The proposal then was to legalize an estimated three million illegal immigrants in exchange for tighter border controls. The bill was signed into law but, despite the promises, tighter border controls never happened and by the late 1990s, the number of undocumented immigrants in the country had quadrupled.

That is the context for Trump endorsement of legislation by Republican U.S. Sens. Tom Cotton of Arkansas and David Perdue of Georgia that would reduce legal immigration from about one million a year to half that in 10 years, mostly by eliminating preferences for relatives of legal U.S. residents. Trump’s base of blue-collar voters enthusiastically approves of his plan to crack down on illegal immigration and that arguably put Trump over the top in the election.

The calculation in the White House is that a similar approach to legal immigration will get the same backing from voters who believe that foreign workers suppress wages and take jobs from native-born Americans.

Whether any of this becomes law, given the swirling political cross currents on Capitol Hill and the bet by some Republicans that it’s better to go it alone in advance of next year’s elections than throw in their lot with Trump, is an open question.

But here are a few themes that likely will emerge as the White House pushes the plan.

• Support for the plan in the Senate is weak. Many Republicans, in the thrall of the U.S. Chamber of Commerce, are advocates for permissive immigration rules, arguing that industries such as agriculture, tourism and hotels will suffer extreme labor shortages absent a steady inflow of foreigners. Liberals and immigration activists will join forces with them in pushing back.

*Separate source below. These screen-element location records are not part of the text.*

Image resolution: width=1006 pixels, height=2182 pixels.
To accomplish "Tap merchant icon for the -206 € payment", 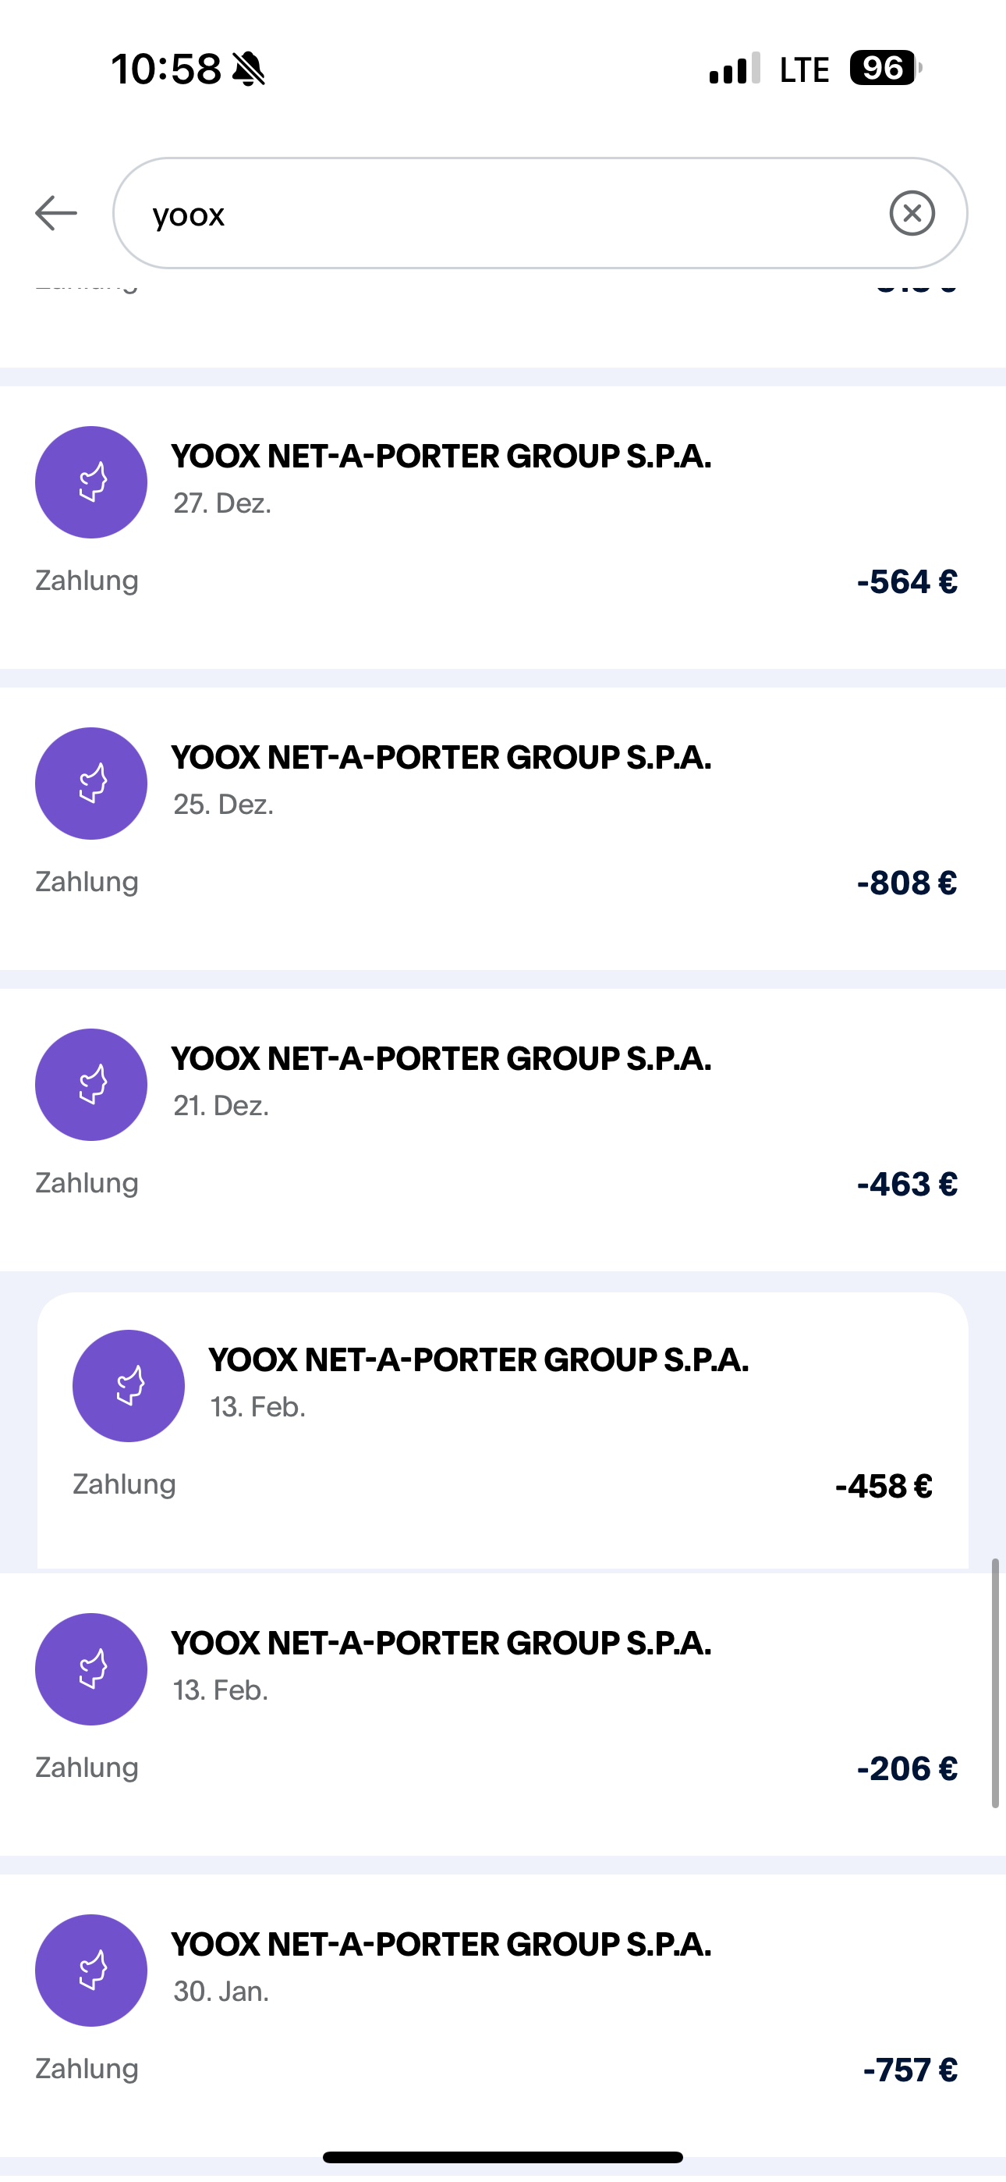I will 91,1669.
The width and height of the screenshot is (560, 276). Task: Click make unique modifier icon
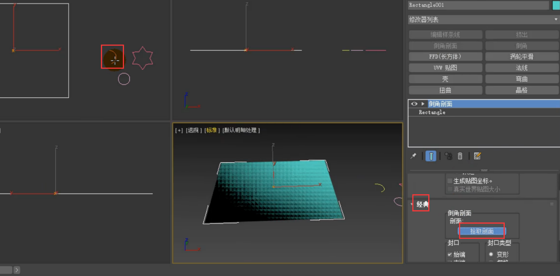point(448,156)
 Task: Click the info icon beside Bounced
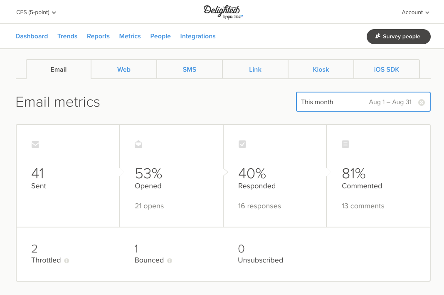point(169,261)
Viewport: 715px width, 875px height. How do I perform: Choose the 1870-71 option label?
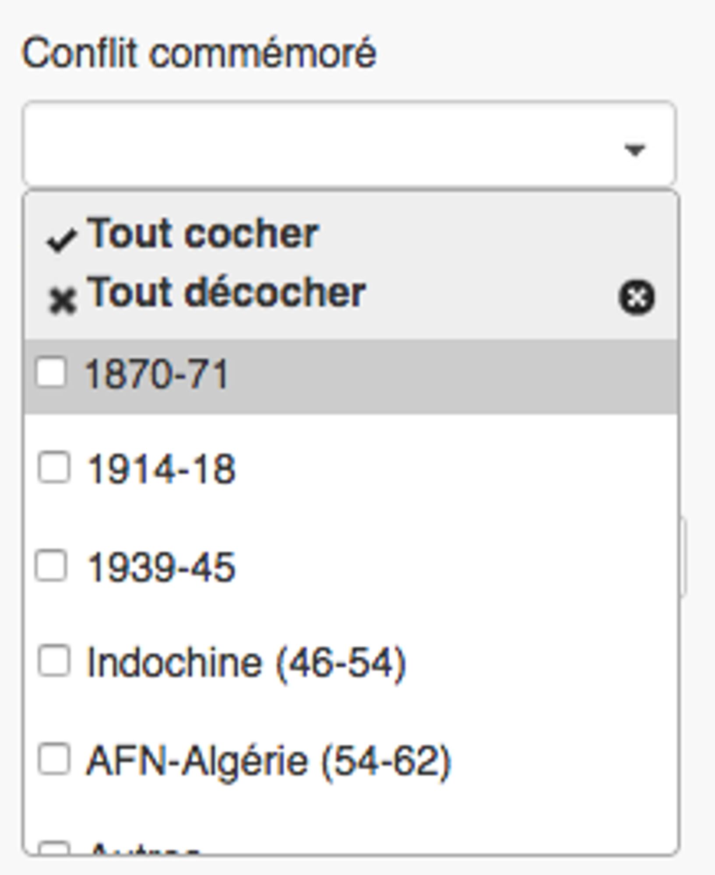(157, 375)
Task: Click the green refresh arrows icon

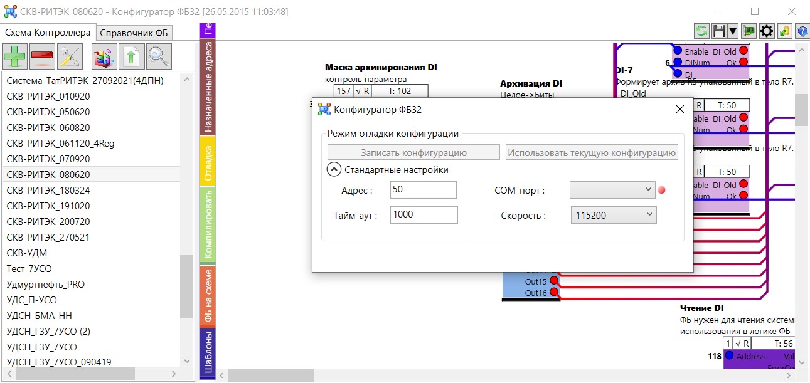Action: point(701,31)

• Each side can point to academic studies to bolster their arguments. A study at the University of Pennsylvania’s Wharton School last year claims that the effects of immigration are largely positive, and that immigrant workers over the long term do not take jobs away from native-born Americans. In regions with large numbers of unskilled foreign workers, though, such immigrants tend to drain public finances, largely through their impact on public schools, the study said.

• A 2013 study by the Center of Immigration Studies, an advocacy group that pushes for immigration restrictions, concluded that immigrants consume more in public services than they pay in taxes. While an influx of immigrants causes the economy to grow, virtually all of that growth is consumed by the immigrants themselves, or by upper income native-born Americans and Americans with substantial assets, like factory owners.

• Because, for the moment at least, the measure appears unlikely to pass, the chief value of the proposal to the White House may be as a wedge issue in next year’s congressional elections. Democrats had hoped their recent unveiling of a new economic plan would rebuild ties with blue-collar workers who flocked to Trump last year. Trump seems to believe that maneuvering Democrats into a spot where they have to defend immigration will keep them back off balance.